特定技能1号については、外国人に対して日本語能力と特定の分野におけるスキルや知識を問う試験に合格しなければなることのできない在留資格です。たとえば、ある程度の説明を聞いて、日本人と同様の施工や重機の操作ができるといった場合には、特定技能1号に該当すると考えられるでしょう。
また、活用を検討する場合は、民間企業ではなく、監理支援機関が管轄している点も知っておきましょう。
転籍が可能
育成就労では次のような条件を満たした場合には転籍が可能です。
- 受け入れ期間における就労期間が1年以上
- 技能検定(基礎)と日本語能力検定(N5)の試験に合格
- 転籍が同一の業務区分となっている、他に転籍してきた外国人労働者が一定以下
あくまでも特定の業界や業種でのスキルアップやキャリアアップが目的であるため、短期間での転籍は不可能となっています。そのため、制度を利用する外国人に、業界に対する魅力やメリットを感じてもらい入職を促すような取り組みも必要だといえるでしょう。
特定技能1号への移行条件
育成就労の対象となったうえで、特定技能1号へ移行したい場合の条件は以下になります。

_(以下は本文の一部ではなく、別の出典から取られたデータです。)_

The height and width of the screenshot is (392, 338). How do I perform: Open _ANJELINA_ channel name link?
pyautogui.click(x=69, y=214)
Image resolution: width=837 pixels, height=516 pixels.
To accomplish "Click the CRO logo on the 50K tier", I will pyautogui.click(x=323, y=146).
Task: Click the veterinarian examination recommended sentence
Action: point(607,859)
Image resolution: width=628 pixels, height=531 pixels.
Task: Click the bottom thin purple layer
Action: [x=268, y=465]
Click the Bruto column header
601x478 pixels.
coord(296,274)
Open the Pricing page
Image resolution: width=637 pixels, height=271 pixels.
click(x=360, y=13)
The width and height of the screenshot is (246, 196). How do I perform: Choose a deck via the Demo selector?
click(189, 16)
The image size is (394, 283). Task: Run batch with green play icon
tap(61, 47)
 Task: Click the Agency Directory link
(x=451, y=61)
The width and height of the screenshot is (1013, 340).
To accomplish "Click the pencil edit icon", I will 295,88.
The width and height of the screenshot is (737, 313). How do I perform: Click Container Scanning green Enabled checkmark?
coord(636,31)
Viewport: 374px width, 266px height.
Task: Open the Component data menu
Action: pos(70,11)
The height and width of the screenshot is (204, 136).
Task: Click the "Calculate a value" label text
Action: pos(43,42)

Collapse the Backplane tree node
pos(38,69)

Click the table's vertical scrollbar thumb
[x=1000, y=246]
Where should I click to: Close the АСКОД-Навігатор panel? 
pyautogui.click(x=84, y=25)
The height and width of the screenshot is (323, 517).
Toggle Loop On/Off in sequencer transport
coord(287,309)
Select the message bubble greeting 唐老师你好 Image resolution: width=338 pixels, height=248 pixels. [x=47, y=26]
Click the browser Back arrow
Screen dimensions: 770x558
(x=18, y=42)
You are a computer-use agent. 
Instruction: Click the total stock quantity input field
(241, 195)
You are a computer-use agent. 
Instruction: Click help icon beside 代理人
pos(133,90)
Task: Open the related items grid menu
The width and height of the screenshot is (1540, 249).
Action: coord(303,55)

- 受け入れ前:N5の日本語能力を有している(漢字やカタカナ、平仮名が呼んで理解できる。ゆっくりとした他人の話であれば、意味を理解して聞くことができる)
- 受け入れ後1年以内:技能検定基礎級の合格
- 受け入れ後3年以内:日本語検定N4と技能検定3級か特定技能1号評価試験に合格
人材の意思もあるものの、受け入れ機関となる企業も条件を把握し、それぞれの試験に合格できるような人材育成プログラムを検討・策定しておく必要があります。また、技能だけでなく、日本語による意思疎通も求められるため、専門の学習ができるサービスをみつけておくことも大切です。
育成就労と技能実習の違い
育成就労と技能実習の違いは次のようになります。技能実習については、長時間労働や教育不足といった問題があり、労働に関する権利も不十分な状況にあるケースも多い状況でした。そのうえで、育成就労と比較してみましょう。
育成就労 | 技能実習 | |
在留機関 | 最長3年(特定技能取得後は永住権も検討できる) | 最長5年 |
就労開始時点の技能 | N5の日本語検定に合格できるレベル | 介護以外はなし |
育成目的 | 1年時に技能検定基礎、3年目は日本語検定N4、技能検定3級か特定技能1号評価試験に合格する | 1号終了時に技能検定基礎、2号終了時は技能検定試験3級合格 |
転籍 | 可能(本人の意向を反映できる) | 不可能 |
建設業で育成就労を活用するメリット
建設業で育成就労を活用するメリットは、次のようになります。技能よりも外国人の日本語能力に抵抗があった企業であっても、育成就労の場合は最初からある程度の日本語能力が求められます。そのため、コミュニケーションコストや育成コストは抑えられるといえるでしょう。
長期雇用を検討しやすくなる
企業は育成就労の活用によって、ニーズに合った専門知識や技術を習得した外国人労働者を育成しやすくなります。日本語能力が高く、意思疎通もできるため、これまで以上に長期雇用を前提とした人材活用が可能となるためです。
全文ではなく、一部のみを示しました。